Ethiopia on Thursday said it attacked Eritrean military bases over the killing of five European tourists on its territory in January, accusing Eritrea of training "hit-and-run terrorists."
Ali said the charges it supported rebel groups were a lie, instead accusing Addis Ababa of carrying out attacks against Eritrea since the end of their bloody 1998-2000 border war, which left at least 70,000 dead.
The two countries remain at odds over a disputed border town, which was handed to Eritrea by a U.N.-backed boundary commission, but Addis Ababa has refused to acknowledge the ruling.
Eritrea broke away from Ethiopia and won independence in 1993 after a 30-year struggle.
"The regime has been engaged in such aggressive acts for the last ten years," Ali said, speaking in the Eritrean capital Asmara.
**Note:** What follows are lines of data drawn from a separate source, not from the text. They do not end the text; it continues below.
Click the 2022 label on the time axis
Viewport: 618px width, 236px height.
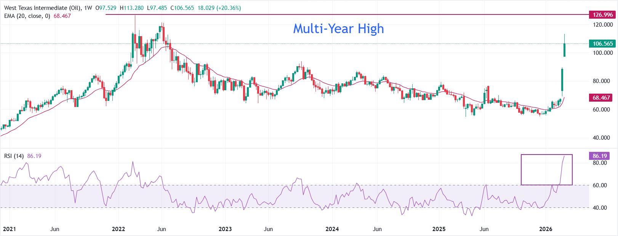[x=118, y=229]
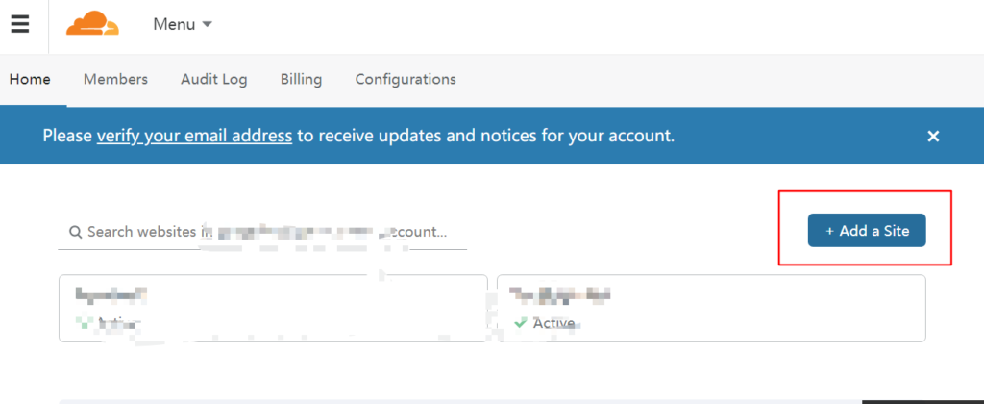Screen dimensions: 984x404
Task: Expand the Menu dropdown
Action: pyautogui.click(x=183, y=25)
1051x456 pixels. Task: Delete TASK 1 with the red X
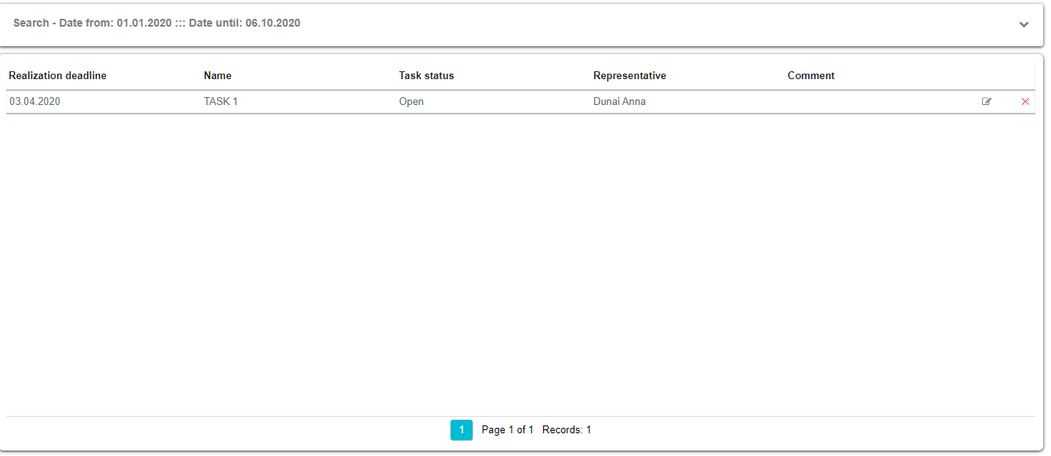click(1025, 102)
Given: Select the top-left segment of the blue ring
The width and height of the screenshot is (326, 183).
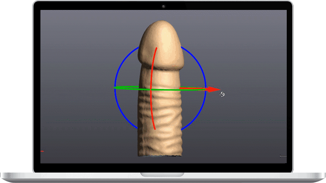Looking at the screenshot, I should [x=123, y=64].
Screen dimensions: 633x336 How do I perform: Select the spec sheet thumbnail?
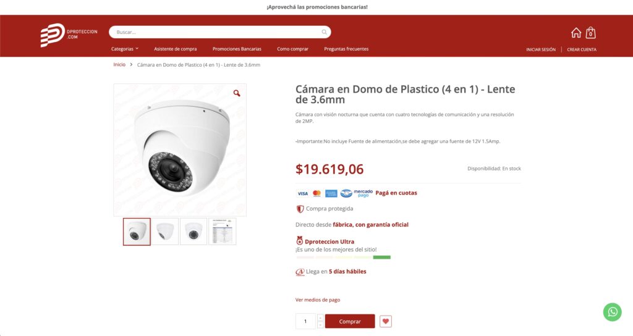click(x=222, y=232)
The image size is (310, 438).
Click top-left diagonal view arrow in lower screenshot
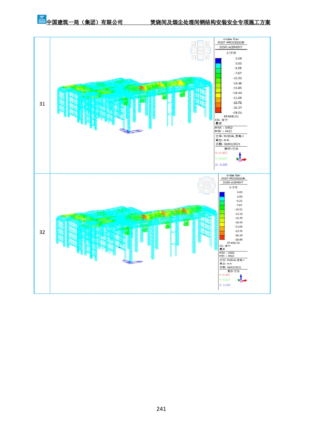point(201,180)
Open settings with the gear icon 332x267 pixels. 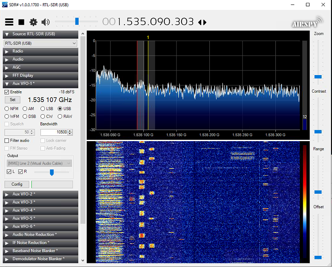33,22
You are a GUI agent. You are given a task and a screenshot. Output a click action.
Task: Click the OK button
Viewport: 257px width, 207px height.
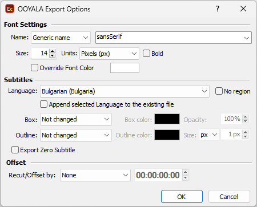coord(182,197)
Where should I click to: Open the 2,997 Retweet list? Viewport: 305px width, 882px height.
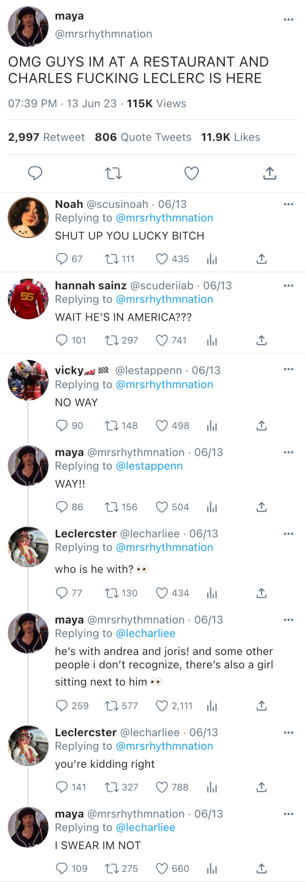(x=46, y=137)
"We do not support such groups, as these are the products of Ethiopia's own internal crisis and the result of a policy of exclusion and marginalization," he added.
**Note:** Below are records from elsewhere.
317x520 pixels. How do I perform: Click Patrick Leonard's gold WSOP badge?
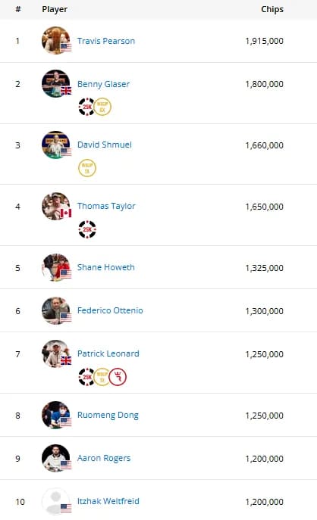tap(102, 377)
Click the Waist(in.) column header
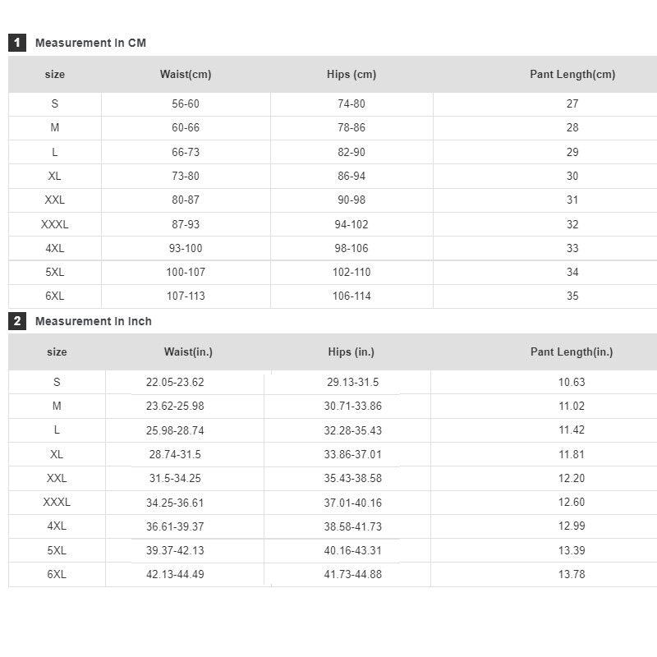This screenshot has height=657, width=657. point(188,352)
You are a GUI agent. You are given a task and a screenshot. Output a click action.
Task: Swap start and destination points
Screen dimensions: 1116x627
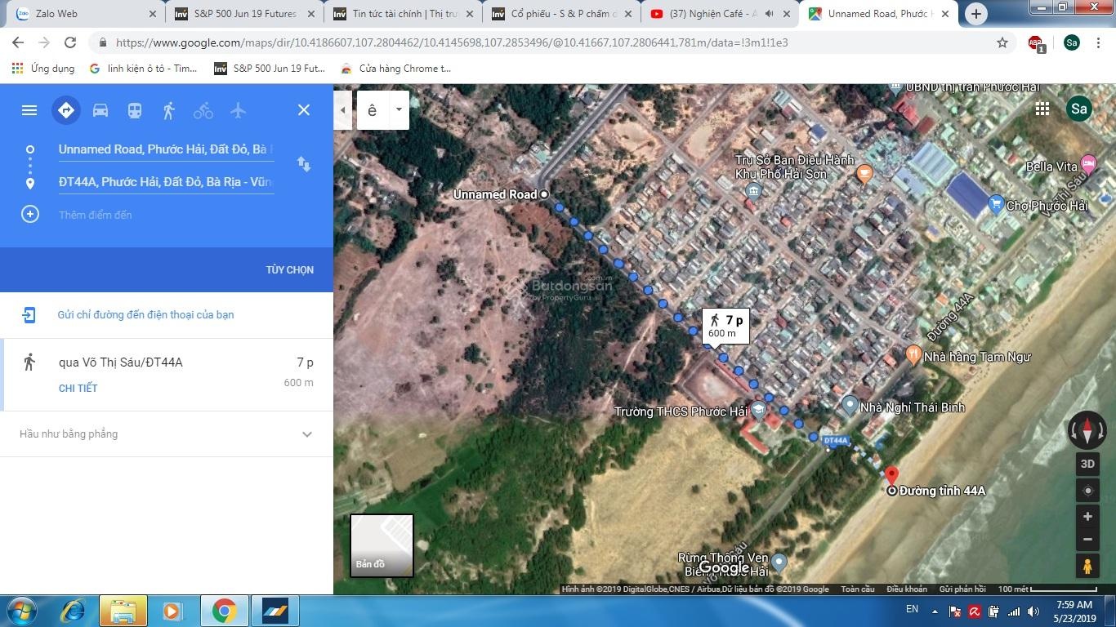click(x=304, y=164)
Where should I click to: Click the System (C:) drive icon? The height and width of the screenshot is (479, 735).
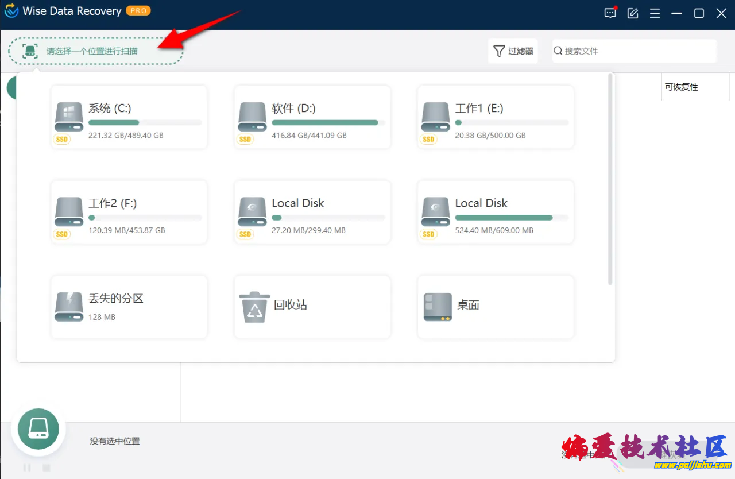point(69,117)
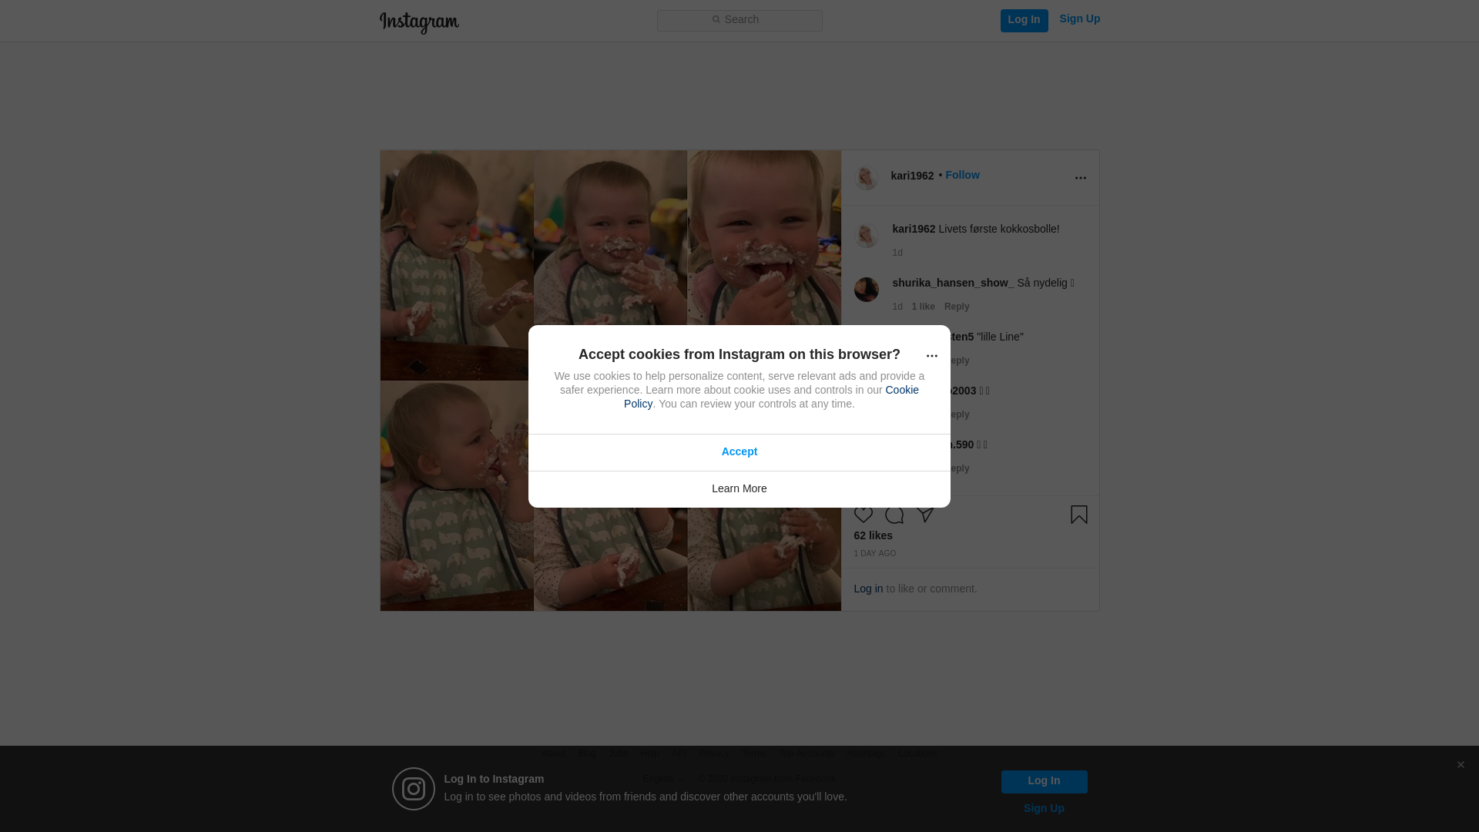
Task: Dismiss the Log In banner
Action: (1461, 764)
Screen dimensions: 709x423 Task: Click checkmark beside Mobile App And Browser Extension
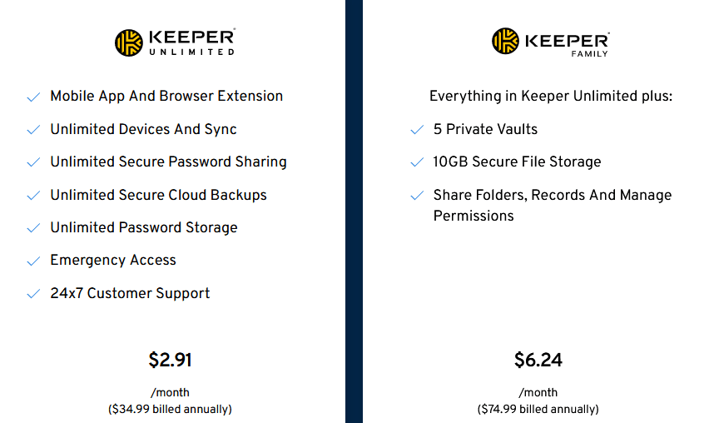[33, 97]
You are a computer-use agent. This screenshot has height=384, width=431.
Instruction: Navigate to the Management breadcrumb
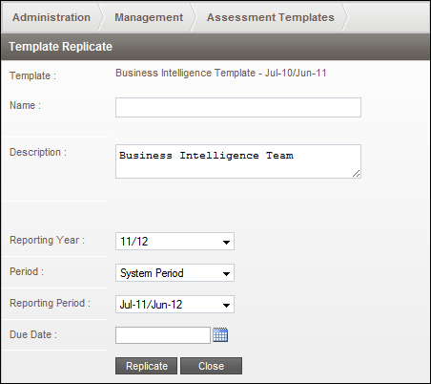click(x=149, y=17)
He declined to give details of exactly what the Ethiopians had attacked and the damage that had been caused, adding that reports were still being made.
Two Germans, two Austrians and one Hungarian were killed in the January attack on the slopes of Ethiopia's famed Erta Ale volcano in the desolate Afar border region. Ethiopian rebels claimed responsibility for the attack.
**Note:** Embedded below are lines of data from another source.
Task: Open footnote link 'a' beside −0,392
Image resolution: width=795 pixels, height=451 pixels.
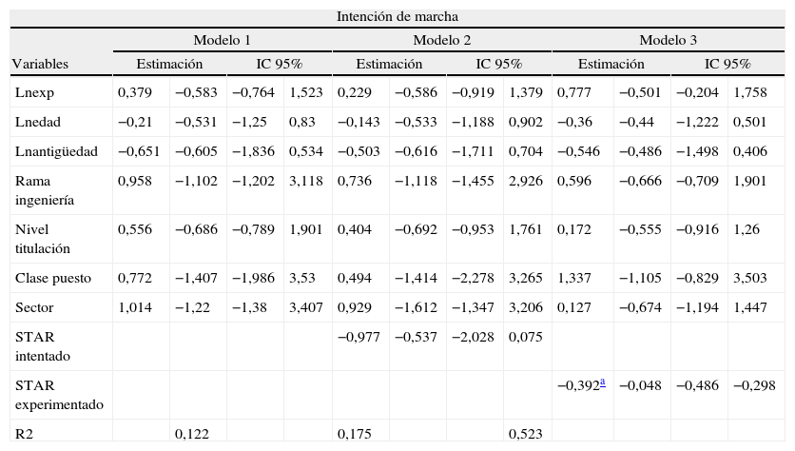Action: click(602, 382)
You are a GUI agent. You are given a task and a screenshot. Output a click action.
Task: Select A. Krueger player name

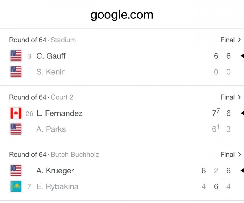pos(55,171)
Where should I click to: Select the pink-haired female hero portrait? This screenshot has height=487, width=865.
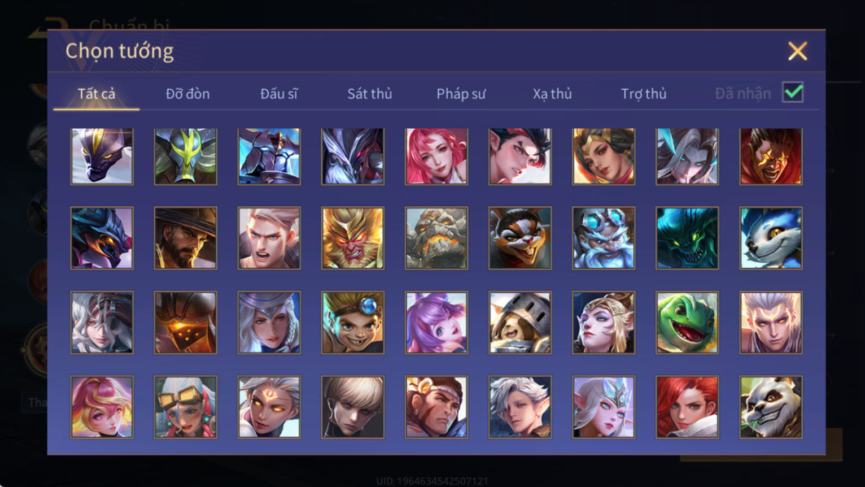436,156
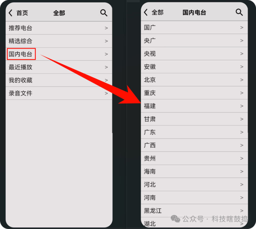This screenshot has height=229, width=256.
Task: Tap search icon in 全部 screen
Action: (x=104, y=13)
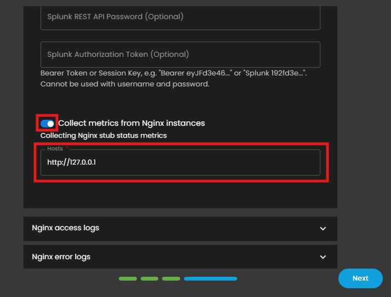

Thursday's attack took place 16 kilometers (10 miles) inside Eritrea, according to Ethiopian government spokesman Shimeles Kemal.
Neither Ethiopia nor Eritrea have said what the casualties were on either side.
The United States, a key Ethiopia ally, and France called for restraint and urged the rival states to avoid escalating tensions.
"We are obviously calling on both sides to exercise restraint and to avoid any further military action," State Department spokeswoman Victoria Nuland told reporters Thursday.
France on its part urged the rival Horn of Africa states that "the only way of resolving the dispute between the two countries is through dialogue and negotiation," according to a foreign ministry statement.
Ethiopia and Eritrea routinely accuse each other of backing armed groups to destabilize the other's regime.
Ethiopian Prime Minister Meles Zenawi has said his country was ready to help the people of Eritrea topple the regime of Issaias Afeworki, but ruled out a military invasion.